REQUIREMENT
Scale the listing from the line with "The height and width of the screenshot is (693, 924)." to the line with "will click(x=22, y=104).", both included, and reproduce every line in that span, requests too. Multiply each coordinate in the answers by 1.25 and round to whole numbers, with halves rounded up.

=-=-=

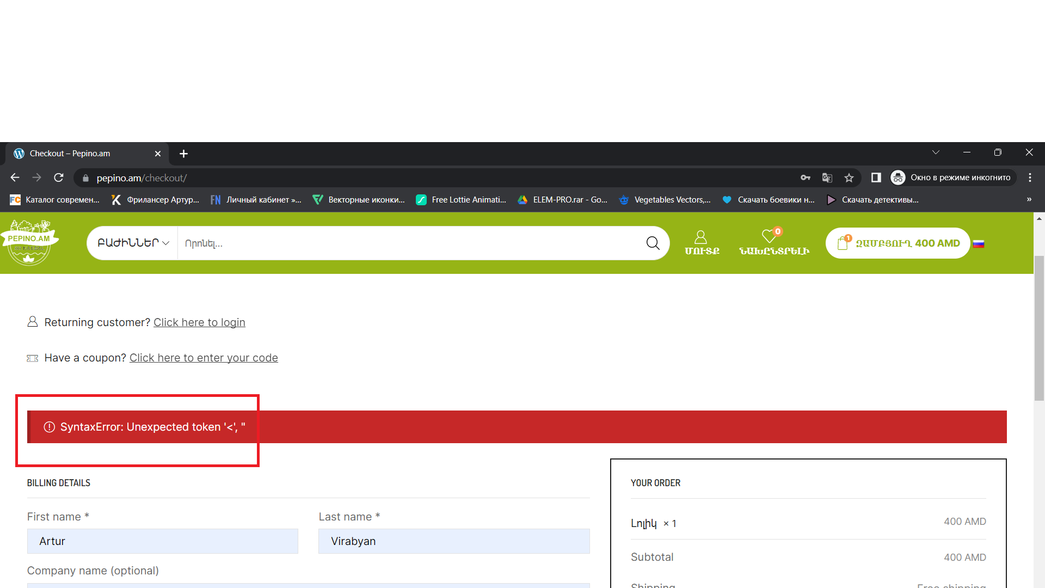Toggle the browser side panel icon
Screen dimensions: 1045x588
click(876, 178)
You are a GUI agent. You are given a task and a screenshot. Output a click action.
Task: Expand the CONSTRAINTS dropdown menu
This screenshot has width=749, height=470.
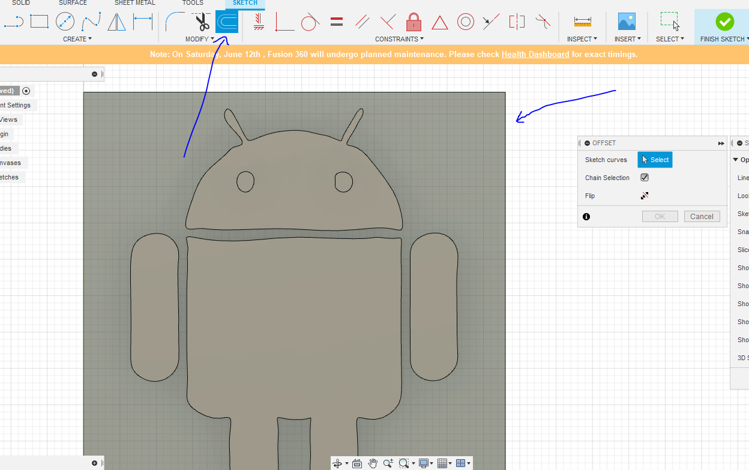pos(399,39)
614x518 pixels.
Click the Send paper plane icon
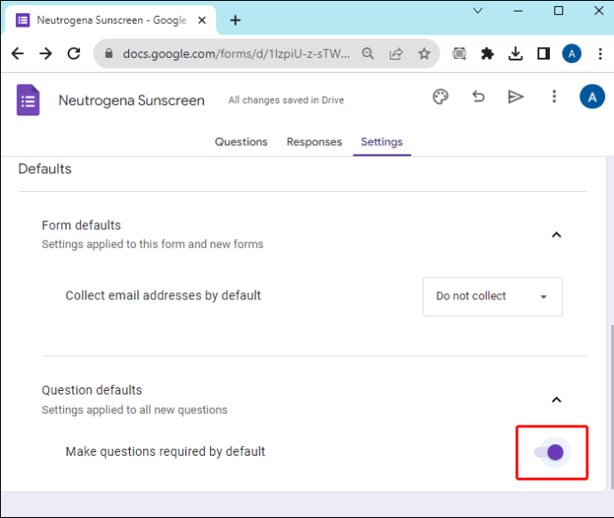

=-=-=

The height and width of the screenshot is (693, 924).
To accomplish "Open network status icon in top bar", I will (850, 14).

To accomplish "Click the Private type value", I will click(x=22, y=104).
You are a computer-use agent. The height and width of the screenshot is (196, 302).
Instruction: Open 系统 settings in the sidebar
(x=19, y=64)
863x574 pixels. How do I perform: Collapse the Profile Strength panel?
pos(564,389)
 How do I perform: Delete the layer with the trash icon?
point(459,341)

=-=-=

ANSWER TO THE EXERCISE
The height and width of the screenshot is (693, 924).
To accomplish "Open network status icon in top bar", I will (1063, 18).

To accomplish "Click the Private type value", I will click(x=28, y=130).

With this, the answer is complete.